Under the provisions of LSA-Revised Statutes 12:19 dealing with the liability of incorporators, subscribers, shareholders, directors ond officers, it is provided in Section C as follows:"Nothing in this Chapter shall be construed as in derogation of any rights which any person may by law have against an incorporator, subscriber, shareholder, director, officer, or the corporation, because of any fraud practiced upon him by any of such persons or the corporation, or in derogation of any right which the corporation may have because of any fraud practiced upon it by any of these persons."

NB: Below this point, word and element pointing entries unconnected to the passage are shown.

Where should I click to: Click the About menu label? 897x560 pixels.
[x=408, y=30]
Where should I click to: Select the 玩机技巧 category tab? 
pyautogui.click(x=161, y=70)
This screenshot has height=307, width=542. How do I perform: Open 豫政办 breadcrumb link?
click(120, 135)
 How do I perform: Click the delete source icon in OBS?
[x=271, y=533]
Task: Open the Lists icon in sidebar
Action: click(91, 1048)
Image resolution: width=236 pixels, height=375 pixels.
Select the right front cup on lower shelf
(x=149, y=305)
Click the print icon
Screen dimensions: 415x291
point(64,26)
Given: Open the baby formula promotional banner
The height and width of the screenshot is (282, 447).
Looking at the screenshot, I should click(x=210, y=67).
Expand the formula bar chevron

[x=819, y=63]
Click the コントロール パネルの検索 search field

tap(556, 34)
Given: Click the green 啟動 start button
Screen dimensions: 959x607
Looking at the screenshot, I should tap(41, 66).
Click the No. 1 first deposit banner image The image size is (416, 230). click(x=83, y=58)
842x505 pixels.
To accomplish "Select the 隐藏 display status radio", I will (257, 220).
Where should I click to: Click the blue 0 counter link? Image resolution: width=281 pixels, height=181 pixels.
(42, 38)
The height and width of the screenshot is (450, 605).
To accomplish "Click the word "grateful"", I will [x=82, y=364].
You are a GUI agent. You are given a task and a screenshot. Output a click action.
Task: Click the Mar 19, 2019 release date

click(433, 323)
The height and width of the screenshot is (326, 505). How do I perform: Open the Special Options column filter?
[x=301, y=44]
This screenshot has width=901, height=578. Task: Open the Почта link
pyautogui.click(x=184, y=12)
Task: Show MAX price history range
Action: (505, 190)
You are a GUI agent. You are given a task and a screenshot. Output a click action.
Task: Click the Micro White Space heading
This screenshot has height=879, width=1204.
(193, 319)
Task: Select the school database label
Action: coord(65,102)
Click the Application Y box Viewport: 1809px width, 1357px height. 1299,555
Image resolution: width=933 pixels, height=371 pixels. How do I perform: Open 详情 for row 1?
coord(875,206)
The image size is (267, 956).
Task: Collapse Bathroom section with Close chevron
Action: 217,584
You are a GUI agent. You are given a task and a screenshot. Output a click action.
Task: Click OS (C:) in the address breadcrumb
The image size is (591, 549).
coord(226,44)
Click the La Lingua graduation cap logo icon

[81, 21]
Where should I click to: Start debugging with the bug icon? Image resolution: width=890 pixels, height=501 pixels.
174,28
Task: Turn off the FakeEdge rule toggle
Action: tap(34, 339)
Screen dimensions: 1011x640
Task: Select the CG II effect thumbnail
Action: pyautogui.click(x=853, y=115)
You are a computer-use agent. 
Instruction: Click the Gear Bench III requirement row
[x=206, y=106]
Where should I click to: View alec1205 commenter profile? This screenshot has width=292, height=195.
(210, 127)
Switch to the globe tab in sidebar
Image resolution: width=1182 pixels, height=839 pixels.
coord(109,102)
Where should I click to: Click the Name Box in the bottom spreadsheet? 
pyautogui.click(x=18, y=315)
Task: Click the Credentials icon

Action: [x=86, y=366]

The plaintiff was fully authorized to prosecute these proceedings under this provision of the Revised Statutes.
While the district court had no authority to accept the supplemental petition, because it was filed too late, this court has on many occasions in the interest of justice remanded cases ordering the acceptance of supplemental petitions. Reeves v. Globe Indemnity Co., 185 La. 42, 168 So. 488; Drewett v. Carnahan, 186 La. 243, 172 So. 6; Reagor v. First National Life Ins. Co., 212 La. 789, 33 So. 2d 521; Lemoine v. Lacour, 213 La. 109, 34 So. 2d 392. The supplemental petition will more fully clarify the issues sought to be raised and in the interest of justice should be admitted.
For the reasons assigned, the judgment is reversed and set aside, the case is remanded to the lower court for the admission of the supplemental petition and for trial on the merits. Costs of this appeal to be paid by the defendants-appellees. All other costs to await the final disposition of the cause.